# TASK REQUIREMENTS
Rewrite the data from its start through the line containing "Action: [x=113, y=150]", changing "toolbar" to "menu bar" and leaving everything else as it is.

# EXTRACTED ENTRIES
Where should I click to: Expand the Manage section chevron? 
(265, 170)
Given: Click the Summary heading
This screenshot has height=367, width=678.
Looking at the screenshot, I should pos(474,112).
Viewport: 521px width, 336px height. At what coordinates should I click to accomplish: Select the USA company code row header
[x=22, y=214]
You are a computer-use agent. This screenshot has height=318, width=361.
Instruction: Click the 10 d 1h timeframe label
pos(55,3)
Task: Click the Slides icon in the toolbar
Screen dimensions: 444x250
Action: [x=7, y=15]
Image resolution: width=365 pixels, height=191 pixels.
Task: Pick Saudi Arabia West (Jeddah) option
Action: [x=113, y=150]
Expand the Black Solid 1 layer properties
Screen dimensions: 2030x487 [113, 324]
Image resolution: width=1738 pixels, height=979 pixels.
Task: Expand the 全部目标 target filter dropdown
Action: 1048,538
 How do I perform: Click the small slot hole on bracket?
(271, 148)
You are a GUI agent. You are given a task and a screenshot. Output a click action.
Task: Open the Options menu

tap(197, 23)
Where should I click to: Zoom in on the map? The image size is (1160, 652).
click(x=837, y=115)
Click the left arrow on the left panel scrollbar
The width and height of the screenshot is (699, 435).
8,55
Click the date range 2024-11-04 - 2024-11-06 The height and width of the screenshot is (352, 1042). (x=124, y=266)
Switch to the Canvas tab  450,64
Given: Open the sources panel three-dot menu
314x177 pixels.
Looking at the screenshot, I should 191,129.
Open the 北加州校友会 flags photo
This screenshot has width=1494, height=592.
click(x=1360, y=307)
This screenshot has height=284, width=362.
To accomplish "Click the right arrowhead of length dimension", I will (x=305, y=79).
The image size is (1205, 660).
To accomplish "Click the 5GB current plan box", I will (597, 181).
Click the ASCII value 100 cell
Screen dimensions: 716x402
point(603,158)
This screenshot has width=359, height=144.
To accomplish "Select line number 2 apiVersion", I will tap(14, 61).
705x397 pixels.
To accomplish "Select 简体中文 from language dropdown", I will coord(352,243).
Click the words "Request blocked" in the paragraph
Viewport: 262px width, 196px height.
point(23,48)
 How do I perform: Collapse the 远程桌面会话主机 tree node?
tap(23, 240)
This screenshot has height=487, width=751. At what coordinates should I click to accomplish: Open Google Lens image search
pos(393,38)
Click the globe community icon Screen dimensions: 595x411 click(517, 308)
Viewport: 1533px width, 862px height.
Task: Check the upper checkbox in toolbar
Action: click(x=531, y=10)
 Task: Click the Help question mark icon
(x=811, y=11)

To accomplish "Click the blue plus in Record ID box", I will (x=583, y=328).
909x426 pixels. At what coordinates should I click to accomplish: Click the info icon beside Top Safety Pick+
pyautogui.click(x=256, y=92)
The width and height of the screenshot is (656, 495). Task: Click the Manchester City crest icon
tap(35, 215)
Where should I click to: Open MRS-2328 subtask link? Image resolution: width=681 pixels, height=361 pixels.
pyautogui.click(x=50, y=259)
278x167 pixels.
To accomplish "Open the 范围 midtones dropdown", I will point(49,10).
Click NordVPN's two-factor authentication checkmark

# REPLY TO THE TASK
Where should I click to: Expand the Manage section chevron? 
(265, 170)
Given: Click the Summary heading
This screenshot has height=367, width=678.
Looking at the screenshot, I should pos(474,112).
Viewport: 521px width, 336px height. At what coordinates should I click to accomplish: Select the USA company code row header
[x=22, y=214]
You are a computer-use agent. This screenshot has height=318, width=361.
Instruction: Click the 10 d 1h timeframe label
pos(55,3)
Task: Click the Slides icon in the menu bar
Screen dimensions: 444x250
Action: [x=7, y=15]
Image resolution: width=365 pixels, height=191 pixels.
Task: Pick Saudi Arabia West (Jeddah) option
Action: [x=113, y=150]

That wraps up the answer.